Al-Jeelani suggests the United Nations, the Arab League or the  
Islamic Conference might lead such negotiations and would have to  
guarantee the security of the participants.

Then come the conditions:

* The release of 5,000 detainees held in Iraqi prisons as "proof of  
goodwill".

* Recognition "of the legitimacy of the resistance and the legitimacy  
of its role in representing the will of the Iraqi people".

* An internationally guaranteed timetable for all agreements.

* The negotiations to take place in public.

* The resistance "must be represented by a committee comprising the  
representatives of all the jihadist brigades".

* The US to be represented by its ambassador in Iraq and the most  
senior commander.

It is not difficult to see why the Americans would object to those  
terms.
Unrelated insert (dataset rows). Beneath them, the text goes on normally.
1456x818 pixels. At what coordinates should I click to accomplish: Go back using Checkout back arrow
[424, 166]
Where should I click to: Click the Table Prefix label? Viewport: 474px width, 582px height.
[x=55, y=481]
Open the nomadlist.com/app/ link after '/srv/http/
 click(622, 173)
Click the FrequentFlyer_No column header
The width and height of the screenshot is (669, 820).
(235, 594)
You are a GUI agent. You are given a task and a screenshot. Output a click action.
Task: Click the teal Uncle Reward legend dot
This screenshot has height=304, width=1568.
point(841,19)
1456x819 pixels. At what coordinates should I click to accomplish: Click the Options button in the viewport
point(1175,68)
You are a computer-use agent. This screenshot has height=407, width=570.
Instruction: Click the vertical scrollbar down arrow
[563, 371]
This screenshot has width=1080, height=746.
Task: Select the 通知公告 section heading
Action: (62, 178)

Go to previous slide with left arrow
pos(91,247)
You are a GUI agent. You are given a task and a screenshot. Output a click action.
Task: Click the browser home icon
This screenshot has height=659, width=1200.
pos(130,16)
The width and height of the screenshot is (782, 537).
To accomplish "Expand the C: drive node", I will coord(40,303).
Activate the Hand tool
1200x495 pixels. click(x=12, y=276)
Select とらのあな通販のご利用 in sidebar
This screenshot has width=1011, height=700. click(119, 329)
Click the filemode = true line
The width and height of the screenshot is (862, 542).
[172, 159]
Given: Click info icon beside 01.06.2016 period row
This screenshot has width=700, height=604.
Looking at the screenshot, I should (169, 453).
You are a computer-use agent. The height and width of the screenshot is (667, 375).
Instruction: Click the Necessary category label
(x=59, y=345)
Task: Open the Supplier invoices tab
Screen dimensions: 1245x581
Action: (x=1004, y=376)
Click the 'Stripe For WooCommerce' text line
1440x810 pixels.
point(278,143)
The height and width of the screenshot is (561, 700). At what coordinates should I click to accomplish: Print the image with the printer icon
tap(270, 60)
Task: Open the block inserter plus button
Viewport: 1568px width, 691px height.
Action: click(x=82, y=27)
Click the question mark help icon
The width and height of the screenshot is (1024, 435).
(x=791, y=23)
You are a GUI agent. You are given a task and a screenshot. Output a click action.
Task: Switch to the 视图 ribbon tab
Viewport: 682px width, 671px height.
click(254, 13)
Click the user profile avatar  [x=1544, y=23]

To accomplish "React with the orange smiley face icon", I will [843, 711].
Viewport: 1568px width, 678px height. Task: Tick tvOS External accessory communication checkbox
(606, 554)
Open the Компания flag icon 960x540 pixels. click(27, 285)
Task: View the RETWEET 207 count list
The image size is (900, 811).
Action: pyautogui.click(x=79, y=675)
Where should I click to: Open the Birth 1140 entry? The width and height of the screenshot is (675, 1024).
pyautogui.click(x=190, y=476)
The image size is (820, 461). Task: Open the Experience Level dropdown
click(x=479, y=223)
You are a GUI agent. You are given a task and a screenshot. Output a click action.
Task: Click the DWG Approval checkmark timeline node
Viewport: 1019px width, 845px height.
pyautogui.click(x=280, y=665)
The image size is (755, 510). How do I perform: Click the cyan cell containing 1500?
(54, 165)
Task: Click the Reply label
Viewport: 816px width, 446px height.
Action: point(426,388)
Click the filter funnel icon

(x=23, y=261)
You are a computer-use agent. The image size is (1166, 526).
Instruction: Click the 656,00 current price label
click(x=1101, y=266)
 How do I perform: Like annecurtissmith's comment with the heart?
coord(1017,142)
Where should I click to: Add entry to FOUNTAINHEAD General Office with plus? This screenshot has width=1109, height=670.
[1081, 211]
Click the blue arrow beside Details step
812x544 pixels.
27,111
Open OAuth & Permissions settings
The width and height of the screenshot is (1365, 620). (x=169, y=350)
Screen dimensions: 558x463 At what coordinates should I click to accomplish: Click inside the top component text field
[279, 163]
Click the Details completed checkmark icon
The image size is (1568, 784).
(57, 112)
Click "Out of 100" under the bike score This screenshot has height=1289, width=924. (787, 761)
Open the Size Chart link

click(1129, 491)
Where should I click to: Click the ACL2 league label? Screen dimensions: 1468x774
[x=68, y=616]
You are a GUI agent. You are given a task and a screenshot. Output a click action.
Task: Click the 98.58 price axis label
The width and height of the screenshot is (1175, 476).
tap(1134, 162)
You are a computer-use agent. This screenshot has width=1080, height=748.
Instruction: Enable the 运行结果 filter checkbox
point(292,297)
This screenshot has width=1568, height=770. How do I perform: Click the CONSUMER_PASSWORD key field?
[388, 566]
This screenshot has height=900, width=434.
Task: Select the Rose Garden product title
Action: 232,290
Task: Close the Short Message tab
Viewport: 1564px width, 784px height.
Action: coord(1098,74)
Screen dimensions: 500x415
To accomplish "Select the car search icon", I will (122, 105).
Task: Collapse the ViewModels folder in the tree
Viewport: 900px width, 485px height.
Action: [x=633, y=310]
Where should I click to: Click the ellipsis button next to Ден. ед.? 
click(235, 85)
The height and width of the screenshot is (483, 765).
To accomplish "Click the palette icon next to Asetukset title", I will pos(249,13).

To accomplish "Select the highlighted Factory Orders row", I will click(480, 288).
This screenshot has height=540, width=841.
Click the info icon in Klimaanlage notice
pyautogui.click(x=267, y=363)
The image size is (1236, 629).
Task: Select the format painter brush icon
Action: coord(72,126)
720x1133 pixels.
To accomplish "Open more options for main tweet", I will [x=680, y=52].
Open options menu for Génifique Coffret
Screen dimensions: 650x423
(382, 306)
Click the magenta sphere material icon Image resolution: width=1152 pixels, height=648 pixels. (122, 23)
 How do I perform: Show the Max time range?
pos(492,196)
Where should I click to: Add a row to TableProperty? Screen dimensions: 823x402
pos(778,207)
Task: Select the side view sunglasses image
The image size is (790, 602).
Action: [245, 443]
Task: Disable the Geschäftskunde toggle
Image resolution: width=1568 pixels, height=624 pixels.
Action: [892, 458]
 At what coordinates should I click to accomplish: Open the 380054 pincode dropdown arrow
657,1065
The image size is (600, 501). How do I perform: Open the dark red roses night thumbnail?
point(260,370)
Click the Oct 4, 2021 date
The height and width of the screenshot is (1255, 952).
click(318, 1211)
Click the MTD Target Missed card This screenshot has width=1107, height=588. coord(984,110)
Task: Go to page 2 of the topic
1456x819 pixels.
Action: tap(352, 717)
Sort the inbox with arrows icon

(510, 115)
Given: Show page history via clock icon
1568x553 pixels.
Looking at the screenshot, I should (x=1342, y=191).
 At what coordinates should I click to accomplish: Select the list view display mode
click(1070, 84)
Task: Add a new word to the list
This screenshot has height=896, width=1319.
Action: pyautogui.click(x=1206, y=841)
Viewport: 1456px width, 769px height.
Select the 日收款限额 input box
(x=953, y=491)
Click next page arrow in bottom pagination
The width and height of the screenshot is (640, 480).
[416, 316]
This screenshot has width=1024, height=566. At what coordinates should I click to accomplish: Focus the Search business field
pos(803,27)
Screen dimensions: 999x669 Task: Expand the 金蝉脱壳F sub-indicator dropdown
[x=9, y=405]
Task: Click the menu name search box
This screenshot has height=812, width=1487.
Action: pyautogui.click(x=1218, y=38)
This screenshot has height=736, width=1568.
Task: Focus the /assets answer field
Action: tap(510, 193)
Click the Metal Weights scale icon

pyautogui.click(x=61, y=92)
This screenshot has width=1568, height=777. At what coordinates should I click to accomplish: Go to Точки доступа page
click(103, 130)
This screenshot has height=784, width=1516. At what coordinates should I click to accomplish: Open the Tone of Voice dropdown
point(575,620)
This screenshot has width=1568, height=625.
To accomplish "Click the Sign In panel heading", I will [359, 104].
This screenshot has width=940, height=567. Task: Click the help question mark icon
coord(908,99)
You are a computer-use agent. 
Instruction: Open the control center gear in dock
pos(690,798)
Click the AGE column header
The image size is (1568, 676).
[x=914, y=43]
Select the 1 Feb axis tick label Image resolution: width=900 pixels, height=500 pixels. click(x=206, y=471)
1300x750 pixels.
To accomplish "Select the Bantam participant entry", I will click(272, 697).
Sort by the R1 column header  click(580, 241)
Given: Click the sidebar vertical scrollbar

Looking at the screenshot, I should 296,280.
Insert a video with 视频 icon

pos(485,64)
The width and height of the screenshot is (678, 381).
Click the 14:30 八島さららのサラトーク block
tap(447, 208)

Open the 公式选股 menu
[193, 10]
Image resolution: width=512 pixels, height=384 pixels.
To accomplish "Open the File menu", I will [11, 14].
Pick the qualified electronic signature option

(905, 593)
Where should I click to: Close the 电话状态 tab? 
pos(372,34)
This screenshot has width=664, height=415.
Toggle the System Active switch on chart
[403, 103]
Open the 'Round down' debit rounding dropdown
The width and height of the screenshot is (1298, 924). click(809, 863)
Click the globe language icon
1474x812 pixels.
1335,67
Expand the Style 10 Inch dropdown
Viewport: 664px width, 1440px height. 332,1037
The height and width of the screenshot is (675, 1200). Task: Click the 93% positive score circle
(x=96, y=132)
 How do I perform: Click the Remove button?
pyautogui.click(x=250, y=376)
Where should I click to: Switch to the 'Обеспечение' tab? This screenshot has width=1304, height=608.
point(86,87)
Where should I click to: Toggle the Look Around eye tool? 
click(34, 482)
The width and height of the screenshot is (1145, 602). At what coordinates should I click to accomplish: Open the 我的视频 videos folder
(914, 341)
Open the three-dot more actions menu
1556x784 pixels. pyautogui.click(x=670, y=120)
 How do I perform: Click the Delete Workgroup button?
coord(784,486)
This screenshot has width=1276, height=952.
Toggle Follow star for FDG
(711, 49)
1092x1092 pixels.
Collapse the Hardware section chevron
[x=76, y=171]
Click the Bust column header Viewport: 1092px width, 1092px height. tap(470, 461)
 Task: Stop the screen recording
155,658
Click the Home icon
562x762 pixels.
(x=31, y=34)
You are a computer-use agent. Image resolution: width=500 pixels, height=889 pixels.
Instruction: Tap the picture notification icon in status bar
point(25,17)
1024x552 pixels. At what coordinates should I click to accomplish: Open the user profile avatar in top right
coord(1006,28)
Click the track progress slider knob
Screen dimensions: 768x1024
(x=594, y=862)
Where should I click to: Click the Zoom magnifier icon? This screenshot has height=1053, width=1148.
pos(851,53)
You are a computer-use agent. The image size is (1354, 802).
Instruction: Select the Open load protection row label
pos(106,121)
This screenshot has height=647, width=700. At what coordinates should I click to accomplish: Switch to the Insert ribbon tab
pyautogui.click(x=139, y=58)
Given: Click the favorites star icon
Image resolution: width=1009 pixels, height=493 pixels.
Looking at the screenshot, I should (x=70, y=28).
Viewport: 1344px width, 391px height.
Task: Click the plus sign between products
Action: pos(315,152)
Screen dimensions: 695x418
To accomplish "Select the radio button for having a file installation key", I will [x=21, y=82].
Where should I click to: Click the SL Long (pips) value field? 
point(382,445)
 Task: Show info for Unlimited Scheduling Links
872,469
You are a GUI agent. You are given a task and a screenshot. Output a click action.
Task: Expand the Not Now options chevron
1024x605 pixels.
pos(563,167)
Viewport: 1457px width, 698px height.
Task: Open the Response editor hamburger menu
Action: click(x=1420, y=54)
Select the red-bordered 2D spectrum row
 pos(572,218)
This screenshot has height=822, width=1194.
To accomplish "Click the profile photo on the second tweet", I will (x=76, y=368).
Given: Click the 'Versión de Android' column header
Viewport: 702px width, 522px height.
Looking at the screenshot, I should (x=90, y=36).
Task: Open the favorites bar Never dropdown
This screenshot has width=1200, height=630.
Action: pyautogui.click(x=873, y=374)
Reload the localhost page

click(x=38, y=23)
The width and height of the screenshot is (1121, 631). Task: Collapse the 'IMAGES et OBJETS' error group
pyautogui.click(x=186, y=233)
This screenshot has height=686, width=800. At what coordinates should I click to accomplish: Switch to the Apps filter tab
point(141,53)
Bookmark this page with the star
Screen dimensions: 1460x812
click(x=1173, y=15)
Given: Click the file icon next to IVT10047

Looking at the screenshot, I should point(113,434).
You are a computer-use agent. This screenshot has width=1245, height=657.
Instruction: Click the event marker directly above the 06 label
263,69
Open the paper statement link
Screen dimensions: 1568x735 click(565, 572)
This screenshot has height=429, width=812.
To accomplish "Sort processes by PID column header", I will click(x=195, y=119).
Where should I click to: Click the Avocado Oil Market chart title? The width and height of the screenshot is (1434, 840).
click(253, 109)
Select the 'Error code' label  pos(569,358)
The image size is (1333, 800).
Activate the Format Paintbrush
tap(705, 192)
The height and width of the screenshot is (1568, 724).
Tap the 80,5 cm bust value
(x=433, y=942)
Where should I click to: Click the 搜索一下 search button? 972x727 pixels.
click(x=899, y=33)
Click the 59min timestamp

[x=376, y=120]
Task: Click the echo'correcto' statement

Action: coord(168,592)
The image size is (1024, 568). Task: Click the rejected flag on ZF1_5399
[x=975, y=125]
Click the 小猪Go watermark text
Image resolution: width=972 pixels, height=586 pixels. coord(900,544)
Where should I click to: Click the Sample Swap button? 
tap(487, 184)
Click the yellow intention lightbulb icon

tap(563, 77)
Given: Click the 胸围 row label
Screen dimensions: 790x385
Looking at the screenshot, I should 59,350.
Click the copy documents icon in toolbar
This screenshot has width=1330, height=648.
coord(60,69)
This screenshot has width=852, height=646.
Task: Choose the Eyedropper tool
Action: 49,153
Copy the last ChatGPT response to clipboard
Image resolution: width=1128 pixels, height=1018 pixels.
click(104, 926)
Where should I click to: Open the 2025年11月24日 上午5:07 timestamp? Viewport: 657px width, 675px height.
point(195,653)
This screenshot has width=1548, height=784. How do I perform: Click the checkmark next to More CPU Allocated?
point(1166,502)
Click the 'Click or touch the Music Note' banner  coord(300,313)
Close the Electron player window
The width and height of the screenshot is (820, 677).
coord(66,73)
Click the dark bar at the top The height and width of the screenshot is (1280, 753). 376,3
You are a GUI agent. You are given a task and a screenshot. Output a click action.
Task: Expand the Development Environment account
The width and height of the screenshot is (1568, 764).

They will not want to talk to men they have been describing as  
"terrorists" for the past four years. And if they were ever to  
concede that the "resistance" represented "the will of the Iraqi  
people" then their support for the elected Iraqi government would  
have been worthless.

Indeed, the insurgent leader specifically calls for the "dissolution  
of the present government and the revoking of the spurious elections  
and the constitution..."

He also insists that all agreements previously entered into by Iraqi  
authorities or US forces should be declared null and void.

But there are other points which show that considerable discussion  
must have gone on within the insurgency movement - possibly involving  
the group's rival, the Iraqi Islamic Army.

They call, for example, for the disbandment of militias and the  
outlawing of militia organisations - something the US government has  
been urging the Iraqi Prime Minister, Nouri al-Maliki, to do for months.

The terms also include the legalisation of the old Iraqi army, an  
"Anglo-American commitment to rebuild Iraq and reconstruct all war  
damage" - something the occupying powers claim they have been trying  
to do for a long time - and integrating "resistance fighters" into  
the recomposed army.

Al-Jeelani described President George Bush's new plans for countering  
the insurgents as "political chicanery" and added that "on the field  
of battle, we do not believe that the Americans are able to diminish  
the capability of the resistance fighters to continue the struggle to  
liberate Iraq from occupation ...

"The resistance groups are not committing crimes to be granted a  
pardon by America, we are not looking for pretexts to cease our  
jihad... we fight for a divine aim and one of our rights is the  
liberation and independence of our land of Iraq."

There will, the group says, be no negotiations with Mr Maliki's  
government because they consider it "complicit in the slaughter of  
Iraqis by militias, the security apparatus and death squads". But  
they do call for the unity of Iraq and say they "do not recognise the  
divisions among the Iraqi people".

It is not difficult to guess any American response to those  
proposals. But FLN [National Liberation Front] contacts with France  
during the 1954-62 war of independence by Algeria began with such a  
series of demands - equally impossible to meet but which were  
eventually developed into real proposals for a French withdrawal.

What is unclear, of course, is the degree to which al-Jeelani's  
statement represents the collective ideas of the Sunni insurgents.  
And, ominously, no mention is made of al-Qa'ida.